Gran Milano
Il rapporto disuguaglianze di Fondazione Cariplo e due esempi su scuole e giovani. Cosa fare
La proporzione tra centro e perfieria nelle grandi città riflette un dislivello che esiste già dalla nascita. E che si riconferma nelle istituzioni scolastiche
Immaginiamo una gara in cui alcuni concorrenti partono con qualche metro di vantaggio e che, per quanto possa essere lungo il percorso, non solo non vengono raggiunti da chi sta dietro ma aumentano senza difficoltà il vantaggio iniziale. È un po’ questo il quadro di una città come Milano (attrattiva, escludente, inclusiva, esclusiva: insomma tutte le caratteristiche contrapposte di un dibattito in corso) che emerge dal primo “Rapporto Disuguaglianze” elaborato dalla Fondazione Cariplo, che non riguarda solo Milano ma che nella metropoli lombarda ha un campo di verifica importante: il gap si forma già nella culla e si trascina nel tempo senza possibilità di sparigliare le posizioni di partenza.
A confermare questa affermazione c’è in particolare un’indagine realizzata su due istituti medi superiori, uno del centro l’altro in periferia: nel primo i genitori laureati sono il 77 per cento, nel secondo appena il 9. Da qui una divaricazione nel modo di pensare e probabilmente di comportamento: gli studenti della scuola decentrata sono più portati a diffidare del prossimo e magari anche ad approfittarne, a farsi giustizia da sé e fare qualche piccolo imbroglio quando si profila la possibilità. Esiste, insomma, anche una diversità etica, psicologica che si aggiunge al divario di preparazione: “Che dopo la circonvallazione, la linea della 90-91, esista una realtà diversa rispetto al centro è un fatto evidente – spiega al Foglio Carlo Cerami, presidente di Rodo, società che ha tra i suoi azionisti principali Fondazione Cariplo e Cassa Depositi e Prestiti – la scarsa capacità di reddito porta le famiglie in periferia dove poi si effettua una scelta territoriale per l’istruzione dei figli. Oggi il tema della scuola, rispetto al passato, è di drammatica attualità perché la pubblica, anche quella eccellente, non è più sufficiente per fare arrivare ai livelli più alti delle professioni che necessitano una formazione molto costosa: Milano offre servizi professionali di altissimo livello ma se non riesce a trovare le figure adeguate le cerca altrove, drenando risorse umane e culturali al resto del paese”.

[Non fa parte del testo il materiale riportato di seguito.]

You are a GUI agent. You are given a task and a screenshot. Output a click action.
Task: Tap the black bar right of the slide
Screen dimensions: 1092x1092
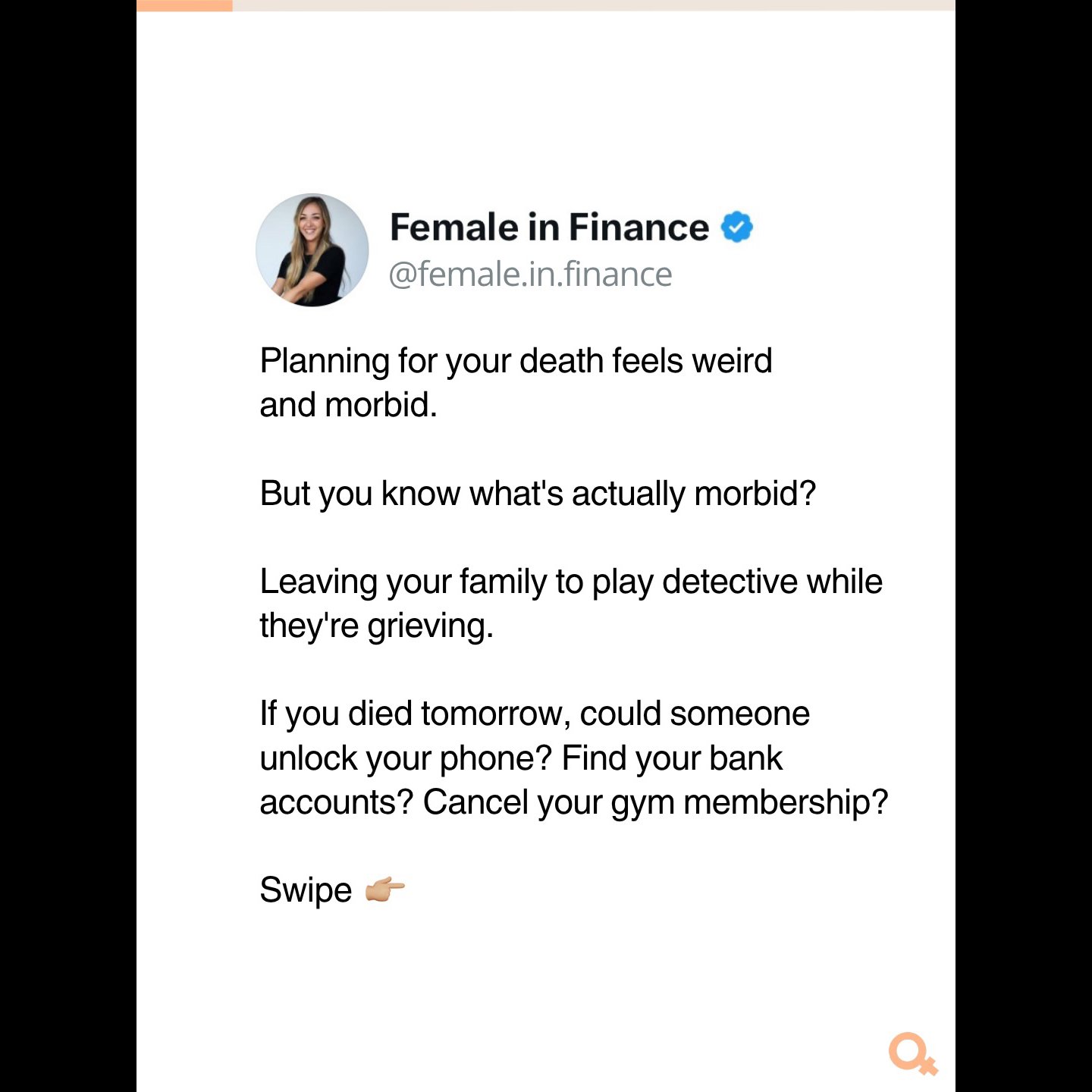[x=1024, y=546]
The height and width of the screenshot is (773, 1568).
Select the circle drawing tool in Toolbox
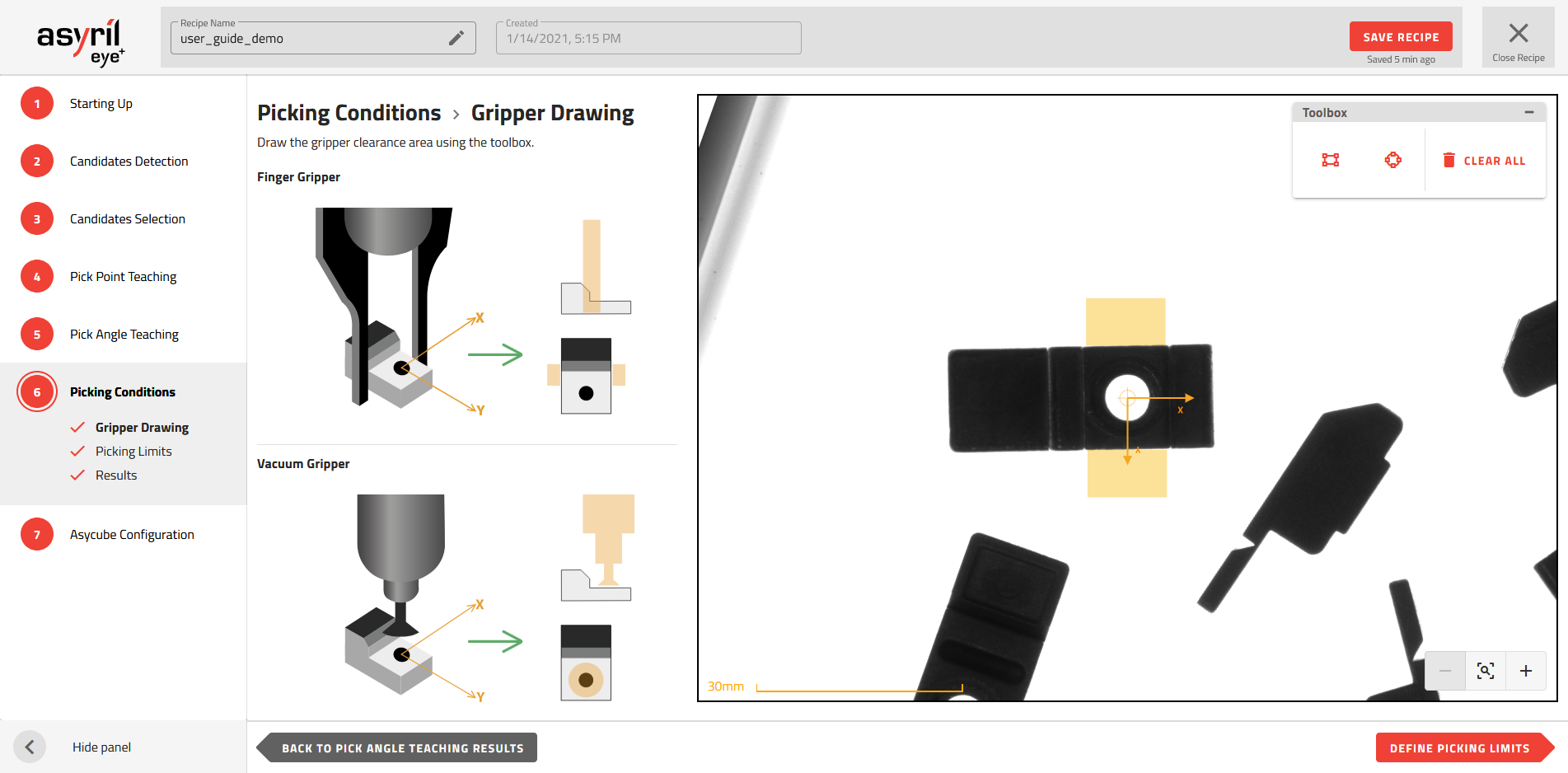click(1392, 160)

C’è un altro aspetto analizzato nel rapporto che rende più inquietante la disparità tra gli ambienti più benestanti e quelli meno: le diseguaglianze sono esplicite già dalla prima infanzia e si riflettono sul modo di pensare e relazionarsi dei bambini. “La china è molto forte – commenta Cerami – ci sono quartieri in cui l’abbandono scolastico è rilevante e il ritardo nella preparazione dei giovani è evidente: credo che rendere la scuola accessibile a tutti dovrebbe essere in cima a una forza di governo, un impegno che può diventare efficace solo all’interno di ampie politiche pubbliche sociali e culturali che portino spazi, luoghi di aggregazione e di pratica degli sport nelle fino alle aree più periferiche”.
Un ultimo aspetto della ricerca merita una riflessione. Il 46 per cento degli studenti del liceo in centro reputano assolutamente indispensabile la conoscenza di una o più lingue straniere contro il 21 dei colleghi di periferia e al 55 per cento vorrebbero svolgere la propria vita professionale all’estero contro il 29 dei pari età dei quartieri decentrati. Quasi una differenza antropologica, anche se Cerami invita a prendere con le molle alcune narrazioni prevalenti: “Milano non è Londra anche se ne sta assumendo alcuni aspetti, non è neppure una città tutta gentrificata. È vero che esiste il mito dell’estero ma è un’esterofilia che alberga in una parte della borghesia. Quanto alle periferie ricordo che in passato erano una fucina di creativi, uno spazio in cui erano possibili sperimentazioni che una certa borghesia infiacchita si precludeva, ancora oggi è da quelle realtà che arrivano i nuovi artisti, musicisti, attori, creativi”.
Per fare tornare vitali quegli ambiti urbani la risposta spetta alla città: “Milano deve attingere al proprio Dna – spiega il presidente di Redo – alla grande tradizione del welfare ambrosiano, penso a realtà come le scuole civiche che sono state un importante luogo di formazione. Un primo passo sarebbe affidare un tutor per indirizzare i figli anche alle famiglie povere, così come accade per quelle ricche. Si può fare partendo da quell’etica privata che ha sempre spinto i più ricchi al senso di solidarietà”.